Hayır. Damat adaylarım tarafından hoş görülmez. Diye düşündü Cara içinden. Bunca hazırlık bunun, bir balo içindi. Annesi Cara'nın geleceğini çoktan planlamıştı. Kendi ailesi gibi soylu bir ailenin oğulları ile evlenecek ve aile genişleyip daha da zenginleşecekti. Fakat Cara'nın hayalleri böyle değildi.
Cara'nın hayalleri. Tatlılar, pastalar, çörekler. Hayalleri bunlardan ibaretti. Cara, mutfağa ait hissediyordu kendini. Kendi özel tariflerini yaptığı an onun için en huzur dolu andı. Bu gizli hayali Cara için fazlasıyla tehlikeliydi. Alberta Hamilton bunları duysaydı 18.yaşına kadar beklemez anında Cara için bir damat bulur onu evlendirirdi. Cara'nın içini bir elma kurdu gibi yiyip bitiren şeyde tam olarak buydu. Annesinin asla onay veremeyeceği hayali. Cara orada oturmuş boş gözlerle elindeki soğumuş çaya bakıyor, bu durumun içinden nasıl çıkacağını kara kara düşünüyordu. Davetin olduğu gece kesin bir damat adayı olacaktı, bunu tüm hücrelerine kadar hissediyordu.
"Madam Lexi, size bir sorum olacaktı," dedi Alberta düşünceli bir yüz ifadesiyle. Kaşları hafif çatılmış bir şeyler düşünüyordu. "Sizinle daha önce karşılaşmış olma ihtimalimiz var mı?" Diye sordu Alberta merakla. Cara kafasını kaldırıp Madam Lexi'nin yüzüne baktı. Çok kısa bir an gözleri korkuyla bakmıştı ardından eski samimi ifadeye bürünmüştü. O kadar kısa sürmüştü ki Cara gerçek olmadığını düşünmüştü.
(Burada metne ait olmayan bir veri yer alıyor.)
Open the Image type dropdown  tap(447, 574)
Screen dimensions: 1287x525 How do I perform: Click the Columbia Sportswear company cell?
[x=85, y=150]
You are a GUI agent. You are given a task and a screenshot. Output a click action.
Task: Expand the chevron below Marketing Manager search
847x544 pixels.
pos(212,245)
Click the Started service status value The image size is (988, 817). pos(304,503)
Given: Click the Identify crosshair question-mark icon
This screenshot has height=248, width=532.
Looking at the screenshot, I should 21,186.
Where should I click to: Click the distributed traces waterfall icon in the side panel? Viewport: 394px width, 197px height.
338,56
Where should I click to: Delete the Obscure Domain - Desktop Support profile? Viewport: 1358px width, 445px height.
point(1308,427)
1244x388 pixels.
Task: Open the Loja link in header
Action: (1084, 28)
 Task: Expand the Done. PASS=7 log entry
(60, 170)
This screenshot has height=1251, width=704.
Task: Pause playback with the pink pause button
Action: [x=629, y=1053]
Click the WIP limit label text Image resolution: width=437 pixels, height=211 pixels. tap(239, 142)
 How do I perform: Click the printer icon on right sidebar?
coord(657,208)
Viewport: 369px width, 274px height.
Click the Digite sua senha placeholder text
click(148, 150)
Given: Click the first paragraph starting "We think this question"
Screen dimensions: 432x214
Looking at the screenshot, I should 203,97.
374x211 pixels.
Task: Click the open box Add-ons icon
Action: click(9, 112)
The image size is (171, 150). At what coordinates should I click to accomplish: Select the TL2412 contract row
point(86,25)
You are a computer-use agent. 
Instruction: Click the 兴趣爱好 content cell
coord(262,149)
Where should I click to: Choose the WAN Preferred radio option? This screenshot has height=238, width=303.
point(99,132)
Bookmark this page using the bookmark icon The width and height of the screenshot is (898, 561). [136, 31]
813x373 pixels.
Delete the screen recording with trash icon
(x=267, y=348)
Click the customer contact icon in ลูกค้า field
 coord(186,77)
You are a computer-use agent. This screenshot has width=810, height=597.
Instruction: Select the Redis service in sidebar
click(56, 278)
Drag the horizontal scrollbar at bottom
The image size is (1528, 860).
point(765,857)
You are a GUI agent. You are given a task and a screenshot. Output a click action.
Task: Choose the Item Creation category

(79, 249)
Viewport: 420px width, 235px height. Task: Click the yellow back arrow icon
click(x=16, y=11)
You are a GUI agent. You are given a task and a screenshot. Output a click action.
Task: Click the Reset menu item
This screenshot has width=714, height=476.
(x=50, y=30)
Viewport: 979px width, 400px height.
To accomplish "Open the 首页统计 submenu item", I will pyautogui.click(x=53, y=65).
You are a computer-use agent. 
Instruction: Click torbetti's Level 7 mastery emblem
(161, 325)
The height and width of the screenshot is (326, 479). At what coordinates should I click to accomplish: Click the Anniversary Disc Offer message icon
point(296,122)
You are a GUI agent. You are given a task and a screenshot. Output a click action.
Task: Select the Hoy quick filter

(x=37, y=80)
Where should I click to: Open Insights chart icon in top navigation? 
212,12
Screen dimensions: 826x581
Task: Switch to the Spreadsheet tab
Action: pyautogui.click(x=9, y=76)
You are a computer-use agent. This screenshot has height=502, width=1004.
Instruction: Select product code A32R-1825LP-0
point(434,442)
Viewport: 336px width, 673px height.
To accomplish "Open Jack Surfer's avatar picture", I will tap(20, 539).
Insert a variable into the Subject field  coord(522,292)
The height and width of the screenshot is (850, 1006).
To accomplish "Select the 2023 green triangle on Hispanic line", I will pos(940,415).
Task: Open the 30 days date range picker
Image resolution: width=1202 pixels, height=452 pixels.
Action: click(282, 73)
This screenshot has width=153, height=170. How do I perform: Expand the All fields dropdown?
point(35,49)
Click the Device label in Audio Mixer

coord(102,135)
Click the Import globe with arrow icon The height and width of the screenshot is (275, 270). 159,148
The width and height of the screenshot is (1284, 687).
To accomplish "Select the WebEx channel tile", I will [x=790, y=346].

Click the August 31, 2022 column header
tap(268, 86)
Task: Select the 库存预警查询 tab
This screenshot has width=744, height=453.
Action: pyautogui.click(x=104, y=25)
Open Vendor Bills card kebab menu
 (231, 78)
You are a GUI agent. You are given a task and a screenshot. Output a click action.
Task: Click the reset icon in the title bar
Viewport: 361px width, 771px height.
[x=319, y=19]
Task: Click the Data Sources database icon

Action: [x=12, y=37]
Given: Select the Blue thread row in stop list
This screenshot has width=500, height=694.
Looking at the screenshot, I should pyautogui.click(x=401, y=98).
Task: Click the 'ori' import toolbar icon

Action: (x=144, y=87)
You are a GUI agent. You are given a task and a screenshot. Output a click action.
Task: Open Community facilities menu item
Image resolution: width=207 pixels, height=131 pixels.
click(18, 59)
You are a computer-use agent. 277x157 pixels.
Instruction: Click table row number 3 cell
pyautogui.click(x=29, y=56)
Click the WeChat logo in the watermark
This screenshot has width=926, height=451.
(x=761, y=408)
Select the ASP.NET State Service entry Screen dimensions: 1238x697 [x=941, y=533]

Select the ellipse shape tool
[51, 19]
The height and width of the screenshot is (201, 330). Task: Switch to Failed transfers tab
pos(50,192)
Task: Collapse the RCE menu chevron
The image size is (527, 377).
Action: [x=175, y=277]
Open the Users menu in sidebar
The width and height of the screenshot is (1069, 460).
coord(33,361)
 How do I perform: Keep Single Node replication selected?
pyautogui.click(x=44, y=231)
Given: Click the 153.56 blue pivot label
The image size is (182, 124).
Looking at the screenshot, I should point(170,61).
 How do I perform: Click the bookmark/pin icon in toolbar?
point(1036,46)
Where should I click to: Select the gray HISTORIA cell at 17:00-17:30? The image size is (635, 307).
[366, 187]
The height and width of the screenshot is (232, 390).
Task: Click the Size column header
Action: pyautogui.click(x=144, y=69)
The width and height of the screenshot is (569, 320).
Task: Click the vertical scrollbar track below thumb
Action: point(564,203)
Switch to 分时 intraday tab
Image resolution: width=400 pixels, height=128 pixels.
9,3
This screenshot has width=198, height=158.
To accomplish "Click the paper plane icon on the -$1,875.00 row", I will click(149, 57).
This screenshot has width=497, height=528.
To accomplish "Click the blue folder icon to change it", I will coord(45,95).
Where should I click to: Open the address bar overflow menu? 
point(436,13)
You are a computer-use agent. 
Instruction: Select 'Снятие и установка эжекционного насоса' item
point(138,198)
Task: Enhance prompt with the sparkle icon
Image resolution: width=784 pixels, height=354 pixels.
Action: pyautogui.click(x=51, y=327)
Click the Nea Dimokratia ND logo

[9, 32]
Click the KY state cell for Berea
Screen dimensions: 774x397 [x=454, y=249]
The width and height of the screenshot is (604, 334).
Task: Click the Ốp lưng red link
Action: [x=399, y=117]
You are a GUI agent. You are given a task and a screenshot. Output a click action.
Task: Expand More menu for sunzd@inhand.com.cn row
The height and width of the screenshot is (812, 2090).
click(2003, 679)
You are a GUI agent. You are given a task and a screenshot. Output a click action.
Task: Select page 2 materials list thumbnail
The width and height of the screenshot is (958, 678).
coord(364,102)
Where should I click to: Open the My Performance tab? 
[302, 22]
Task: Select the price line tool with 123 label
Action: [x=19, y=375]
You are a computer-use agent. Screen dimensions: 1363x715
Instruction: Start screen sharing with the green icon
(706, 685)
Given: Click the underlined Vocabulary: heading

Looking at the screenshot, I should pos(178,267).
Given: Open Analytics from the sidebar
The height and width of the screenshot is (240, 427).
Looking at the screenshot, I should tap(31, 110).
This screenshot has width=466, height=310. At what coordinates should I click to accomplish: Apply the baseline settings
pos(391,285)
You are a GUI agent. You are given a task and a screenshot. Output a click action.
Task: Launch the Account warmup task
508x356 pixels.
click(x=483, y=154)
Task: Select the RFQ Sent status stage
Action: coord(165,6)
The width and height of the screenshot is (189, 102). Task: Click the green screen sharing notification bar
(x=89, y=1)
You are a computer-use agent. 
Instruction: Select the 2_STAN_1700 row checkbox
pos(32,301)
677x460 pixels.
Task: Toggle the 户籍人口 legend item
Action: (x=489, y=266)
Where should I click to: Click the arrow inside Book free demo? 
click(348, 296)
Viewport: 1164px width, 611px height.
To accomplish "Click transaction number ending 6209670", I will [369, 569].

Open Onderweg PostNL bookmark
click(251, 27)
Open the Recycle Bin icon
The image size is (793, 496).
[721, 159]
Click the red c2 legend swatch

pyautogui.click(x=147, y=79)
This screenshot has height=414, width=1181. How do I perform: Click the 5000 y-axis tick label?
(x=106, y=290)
"Ne yazık ki böyle bir ihtimal yok, uzun zamandır bu şehirde değildim." Alberta onaylayıp kafasını usulca sallamıştı. "Öyleyse yarın tekrardan buradayım. Öğlen olmadan gelmiş olurum." Herkes ayağa kalkınca Cara'da kalkıp annesine eşlik etti. Madam evden ayrılır ayrılmaz annesinin sahte gülüşü hızla kayboldu. Keskin yüz hatları artık eskisi gibi belirgindi, koyu gözleri Cara'nın ürkek bedeninde asılı duruyordu. Cara onu neyin beklediğinden haberdardı ve bundan ölesiye korkuyordu. Alberta salondaki fincanları alan hizmetliye kısa bir bakış attı. "Bırak onları ve salondan çık. Kimse gelmesin."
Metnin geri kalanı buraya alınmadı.